I will neither confirm nor deny how many of those I have, or have had...

I would change the list somewhat, though.

Colt SAA, OK, there is something about that gun, and the clicks while pulling the hammer back... Though I would simply say get a SA of some type just to 'feel' and shoot the type handgun that helped tame the west..

Colt 1991, OK, again, there is something about a colt 1911....Though, I would simply say get a 1911 of some quality type to be able to experience the 1911.

Smith 27? What? The Kframe,Lframe would be a better choice. Get a K or L frame smith OR a ruger gp100 of some sort, or a python, etc. Just everyone needs a 357 full size/combat type revolver in their lifetime....

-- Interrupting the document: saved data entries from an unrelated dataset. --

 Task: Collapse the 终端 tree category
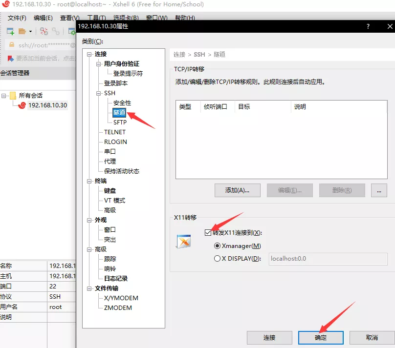[x=89, y=181]

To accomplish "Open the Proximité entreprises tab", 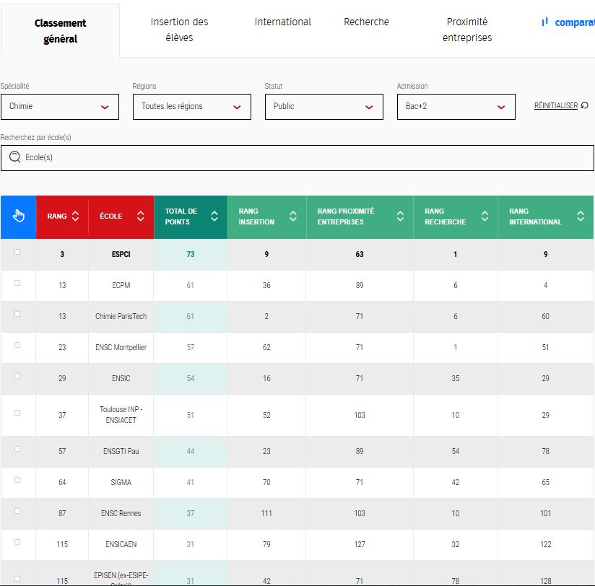I will click(x=466, y=30).
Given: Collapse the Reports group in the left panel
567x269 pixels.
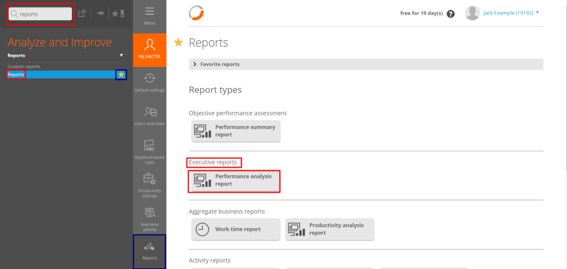Looking at the screenshot, I should pos(122,55).
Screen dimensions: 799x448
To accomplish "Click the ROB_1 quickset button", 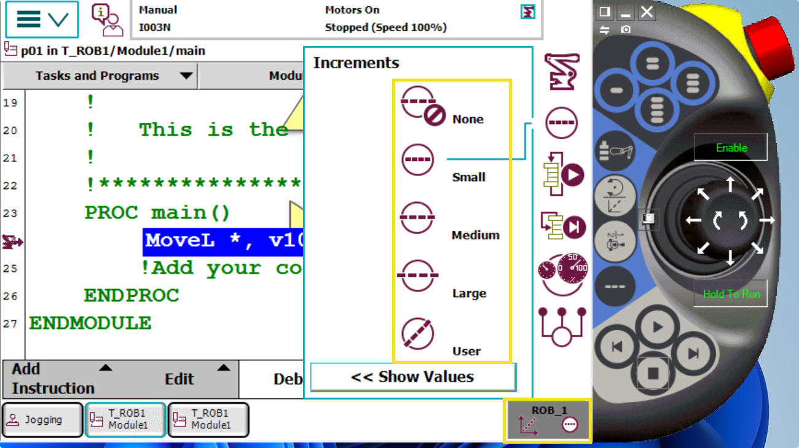I will (x=548, y=420).
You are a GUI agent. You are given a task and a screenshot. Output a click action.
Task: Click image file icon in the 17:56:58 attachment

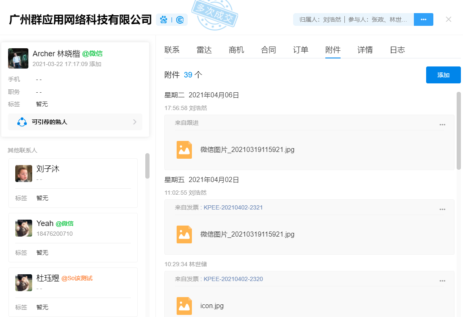click(184, 150)
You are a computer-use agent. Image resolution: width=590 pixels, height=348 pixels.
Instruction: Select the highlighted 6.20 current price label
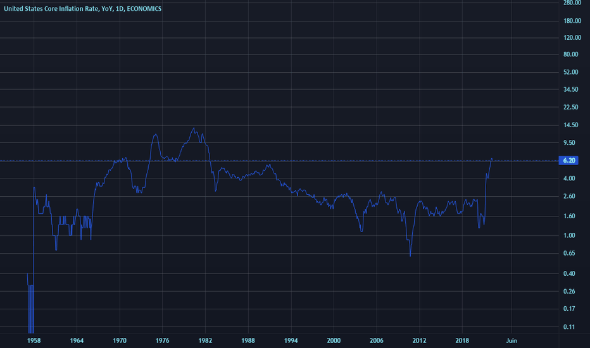568,161
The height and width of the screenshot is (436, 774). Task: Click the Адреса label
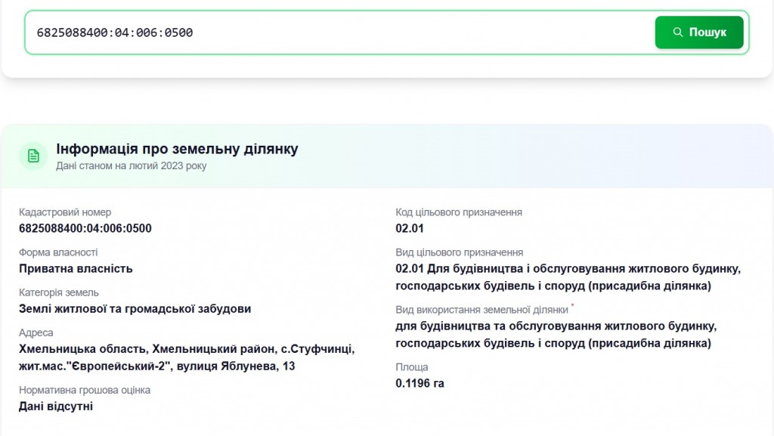36,332
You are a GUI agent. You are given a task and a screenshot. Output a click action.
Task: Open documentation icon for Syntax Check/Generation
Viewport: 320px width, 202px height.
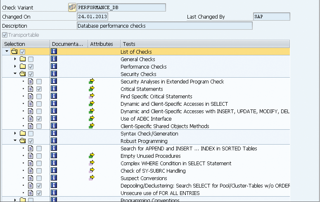pos(54,133)
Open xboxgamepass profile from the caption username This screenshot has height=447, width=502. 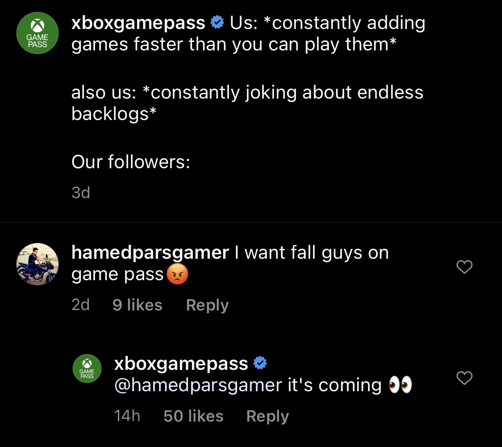pyautogui.click(x=138, y=23)
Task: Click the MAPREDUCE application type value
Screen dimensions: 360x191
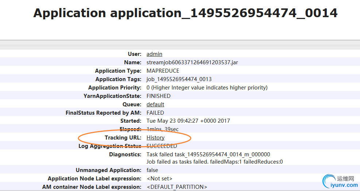Action: pyautogui.click(x=163, y=71)
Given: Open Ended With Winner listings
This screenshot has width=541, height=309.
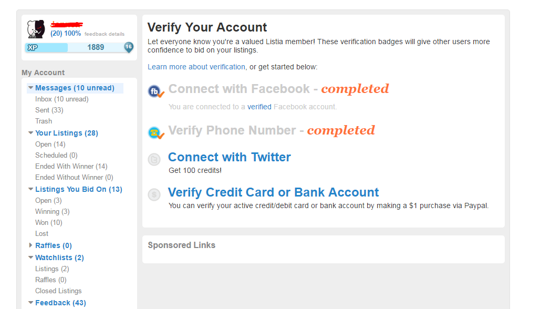Looking at the screenshot, I should (71, 167).
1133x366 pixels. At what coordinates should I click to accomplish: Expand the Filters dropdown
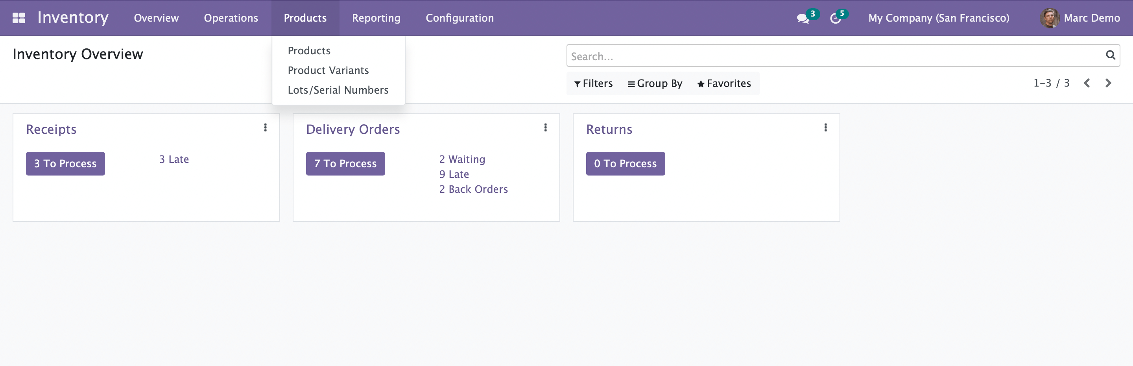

Smith 29, well maybe, but again, a full size double action 44 mag of some sort like a 629, redhawk, super redhawk, to relive the golden years of the 'most powerful handgun on the planet, can blow your head clean off' era.... Based on things now, though, maybe a smith Xframe 500 or ruger super redhawk 454 would be OK, too....Maybe the 329 would be the best pick, for current days...Everyone needs to own one of the most powerful double action revolvers at some point.

smith 36, maybe, but a j-frame revolver of some sort, or detective special. A compact revolver, yes, everybody should own one at some point in their lives. The newer ones, scandium frames, whatever.....

Colt woodsman? yeah, someone has a stash ready for gunbroker, trying to drive prices even higher.... Ok, had one, good gun, but a good 22 semi auto pistol is something everyone should own at some point, not just the woodsman. A good ruger, smith, or other manufacturer will do.

Super redhawk 44 alaskan, Nice gun, but a good 629 3" works better, unless you want to talk 454... This may be the category for 329, too. A good 'portable' powerful handgun....

Browning hi-power? Maybe a bucket list, but I would put beretta 92fs here, or sig 226, or some high capacity combat 9mm. Personally, I would put a glock 9mm here, too, and eliminate the glock 22 .40 cal choice. Though glock is probably worthy of their own list, too...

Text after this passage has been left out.